What is needed –
Update the entries below so that every occurrence of "rating star" reads "review star", with everything else left unchanged.

Source records –
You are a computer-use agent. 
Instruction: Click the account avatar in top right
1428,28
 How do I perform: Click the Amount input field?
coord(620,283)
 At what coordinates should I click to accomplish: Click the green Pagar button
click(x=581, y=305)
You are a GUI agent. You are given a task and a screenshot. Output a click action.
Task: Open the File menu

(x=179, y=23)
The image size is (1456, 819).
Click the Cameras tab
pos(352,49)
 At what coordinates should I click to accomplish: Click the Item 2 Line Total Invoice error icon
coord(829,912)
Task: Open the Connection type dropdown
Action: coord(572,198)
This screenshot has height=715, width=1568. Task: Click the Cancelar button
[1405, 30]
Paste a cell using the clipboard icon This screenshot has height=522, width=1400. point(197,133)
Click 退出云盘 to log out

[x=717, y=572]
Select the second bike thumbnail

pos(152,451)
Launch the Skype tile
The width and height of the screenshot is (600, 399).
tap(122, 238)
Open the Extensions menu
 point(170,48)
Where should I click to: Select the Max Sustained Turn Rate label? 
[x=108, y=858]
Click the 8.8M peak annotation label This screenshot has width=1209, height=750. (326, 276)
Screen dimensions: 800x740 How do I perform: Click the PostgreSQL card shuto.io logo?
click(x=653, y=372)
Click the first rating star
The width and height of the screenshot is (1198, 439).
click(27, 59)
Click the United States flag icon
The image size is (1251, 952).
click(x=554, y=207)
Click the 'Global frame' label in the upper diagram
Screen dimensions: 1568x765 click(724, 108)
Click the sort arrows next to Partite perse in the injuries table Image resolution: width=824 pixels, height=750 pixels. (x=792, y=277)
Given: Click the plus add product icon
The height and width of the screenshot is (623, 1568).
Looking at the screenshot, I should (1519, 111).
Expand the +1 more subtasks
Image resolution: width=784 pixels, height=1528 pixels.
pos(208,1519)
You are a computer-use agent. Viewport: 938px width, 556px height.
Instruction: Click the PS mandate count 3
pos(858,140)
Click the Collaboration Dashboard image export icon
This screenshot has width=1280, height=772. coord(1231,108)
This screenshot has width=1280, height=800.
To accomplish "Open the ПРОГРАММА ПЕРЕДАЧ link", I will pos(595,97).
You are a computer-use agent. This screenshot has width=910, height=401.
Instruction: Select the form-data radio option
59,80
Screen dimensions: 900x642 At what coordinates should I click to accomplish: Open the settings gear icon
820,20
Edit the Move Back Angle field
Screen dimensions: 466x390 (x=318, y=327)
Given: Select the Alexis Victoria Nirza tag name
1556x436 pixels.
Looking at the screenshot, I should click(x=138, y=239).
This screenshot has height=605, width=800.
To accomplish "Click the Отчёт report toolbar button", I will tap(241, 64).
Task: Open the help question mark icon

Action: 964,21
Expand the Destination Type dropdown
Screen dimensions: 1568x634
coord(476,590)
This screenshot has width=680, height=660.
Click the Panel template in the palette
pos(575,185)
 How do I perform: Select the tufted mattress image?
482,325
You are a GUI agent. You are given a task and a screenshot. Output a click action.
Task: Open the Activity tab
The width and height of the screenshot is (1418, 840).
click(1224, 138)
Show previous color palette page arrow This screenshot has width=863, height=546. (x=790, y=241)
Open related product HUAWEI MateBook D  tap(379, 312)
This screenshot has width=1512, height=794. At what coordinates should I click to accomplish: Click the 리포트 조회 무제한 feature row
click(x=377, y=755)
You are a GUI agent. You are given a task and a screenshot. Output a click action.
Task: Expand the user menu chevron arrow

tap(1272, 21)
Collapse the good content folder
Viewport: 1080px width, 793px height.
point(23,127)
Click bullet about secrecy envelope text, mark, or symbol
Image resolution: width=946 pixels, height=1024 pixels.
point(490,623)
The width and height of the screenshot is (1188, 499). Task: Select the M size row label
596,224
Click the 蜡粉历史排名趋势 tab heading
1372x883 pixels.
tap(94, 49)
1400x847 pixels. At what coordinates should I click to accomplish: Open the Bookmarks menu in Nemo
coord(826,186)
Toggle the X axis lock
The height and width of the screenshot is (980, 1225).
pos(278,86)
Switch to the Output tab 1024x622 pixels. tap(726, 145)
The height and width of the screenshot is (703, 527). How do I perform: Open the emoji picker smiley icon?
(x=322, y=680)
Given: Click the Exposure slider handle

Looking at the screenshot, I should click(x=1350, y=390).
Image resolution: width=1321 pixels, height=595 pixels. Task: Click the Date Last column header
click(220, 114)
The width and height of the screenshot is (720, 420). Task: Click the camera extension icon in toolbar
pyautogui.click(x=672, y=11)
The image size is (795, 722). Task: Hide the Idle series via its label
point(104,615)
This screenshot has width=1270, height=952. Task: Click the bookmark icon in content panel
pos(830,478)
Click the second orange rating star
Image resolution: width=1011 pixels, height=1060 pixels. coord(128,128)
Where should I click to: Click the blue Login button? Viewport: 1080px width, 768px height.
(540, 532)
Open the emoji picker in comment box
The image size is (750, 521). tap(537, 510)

Response to the exercise –
You are a computer-use agent. 
Instruction: Click the account avatar in top right
1428,28
 How do I perform: Click the Amount input field?
coord(620,283)
 At what coordinates should I click to accomplish: Click the green Pagar button
click(x=581, y=305)
You are a GUI agent. You are given a task and a screenshot. Output a click action.
Task: Open the File menu

(x=179, y=23)
The image size is (1456, 819).
Click the Cameras tab
pos(352,49)
 At what coordinates should I click to accomplish: Click the Item 2 Line Total Invoice error icon
coord(829,912)
Task: Open the Connection type dropdown
Action: coord(572,198)
This screenshot has height=715, width=1568. Task: Click the Cancelar button
[1405, 30]
Paste a cell using the clipboard icon This screenshot has height=522, width=1400. point(197,133)
Click 退出云盘 to log out

[x=717, y=572]
Select the second bike thumbnail

pos(152,451)
Launch the Skype tile
The width and height of the screenshot is (600, 399).
tap(122, 238)
Open the Extensions menu
 point(170,48)
Where should I click to: Select the Max Sustained Turn Rate label? 
[x=108, y=858]
Click the 8.8M peak annotation label This screenshot has width=1209, height=750. (326, 276)
Screen dimensions: 800x740 How do I perform: Click the PostgreSQL card shuto.io logo?
click(x=653, y=372)
Click the first review star
The width and height of the screenshot is (1198, 439).
click(27, 59)
Click the United States flag icon
The image size is (1251, 952).
click(x=554, y=207)
Click the 'Global frame' label in the upper diagram
Screen dimensions: 1568x765 click(724, 108)
Click the sort arrows next to Partite perse in the injuries table Image resolution: width=824 pixels, height=750 pixels. (x=792, y=277)
Given: Click the plus add product icon
The height and width of the screenshot is (623, 1568).
Looking at the screenshot, I should (1519, 111).
Expand the +1 more subtasks
Image resolution: width=784 pixels, height=1528 pixels.
pos(208,1519)
You are a computer-use agent. Viewport: 938px width, 556px height.
Instruction: Click the PS mandate count 3
pos(858,140)
Click the Collaboration Dashboard image export icon
This screenshot has width=1280, height=772. coord(1231,108)
This screenshot has width=1280, height=800.
To accomplish "Open the ПРОГРАММА ПЕРЕДАЧ link", I will pos(595,97).
You are a computer-use agent. This screenshot has width=910, height=401.
Instruction: Select the form-data radio option
59,80
Screen dimensions: 900x642 At what coordinates should I click to accomplish: Open the settings gear icon
820,20
Edit the Move Back Angle field
Screen dimensions: 466x390 (x=318, y=327)
Given: Select the Alexis Victoria Nirza tag name
1556x436 pixels.
Looking at the screenshot, I should click(x=138, y=239).
This screenshot has height=605, width=800.
To accomplish "Click the Отчёт report toolbar button", I will tap(241, 64).
Task: Open the help question mark icon

Action: 964,21
Expand the Destination Type dropdown
Screen dimensions: 1568x634
coord(476,590)
This screenshot has width=680, height=660.
Click the Panel template in the palette
pos(575,185)
 How do I perform: Select the tufted mattress image?
482,325
You are a GUI agent. You are given a task and a screenshot. Output a click action.
Task: Open the Activity tab
The width and height of the screenshot is (1418, 840).
click(1224, 138)
Show previous color palette page arrow This screenshot has width=863, height=546. (x=790, y=241)
Open related product HUAWEI MateBook D  tap(379, 312)
This screenshot has width=1512, height=794. At what coordinates should I click to accomplish: Click the 리포트 조회 무제한 feature row
click(x=377, y=755)
You are a GUI agent. You are given a task and a screenshot. Output a click action.
Task: Expand the user menu chevron arrow

tap(1272, 21)
Collapse the good content folder
Viewport: 1080px width, 793px height.
point(23,127)
Click bullet about secrecy envelope text, mark, or symbol
Image resolution: width=946 pixels, height=1024 pixels.
point(490,623)
The width and height of the screenshot is (1188, 499). Task: Select the M size row label
596,224
Click the 蜡粉历史排名趋势 tab heading
1372x883 pixels.
tap(94, 49)
1400x847 pixels. At what coordinates should I click to accomplish: Open the Bookmarks menu in Nemo
coord(826,186)
Toggle the X axis lock
The height and width of the screenshot is (980, 1225).
pos(278,86)
Switch to the Output tab 1024x622 pixels. tap(726, 145)
The height and width of the screenshot is (703, 527). How do I perform: Open the emoji picker smiley icon?
(x=322, y=680)
Given: Click the Exposure slider handle

Looking at the screenshot, I should click(x=1350, y=390).
Image resolution: width=1321 pixels, height=595 pixels. Task: Click the Date Last column header
click(220, 114)
The width and height of the screenshot is (720, 420). Task: Click the camera extension icon in toolbar
pyautogui.click(x=672, y=11)
The image size is (795, 722). Task: Hide the Idle series via its label
point(104,615)
This screenshot has width=1270, height=952. Task: Click the bookmark icon in content panel
pos(830,478)
Click the second orange review star
Image resolution: width=1011 pixels, height=1060 pixels. coord(128,128)
Where should I click to: Click the blue Login button? Viewport: 1080px width, 768px height.
(540, 532)
Open the emoji picker in comment box
The image size is (750, 521). tap(537, 510)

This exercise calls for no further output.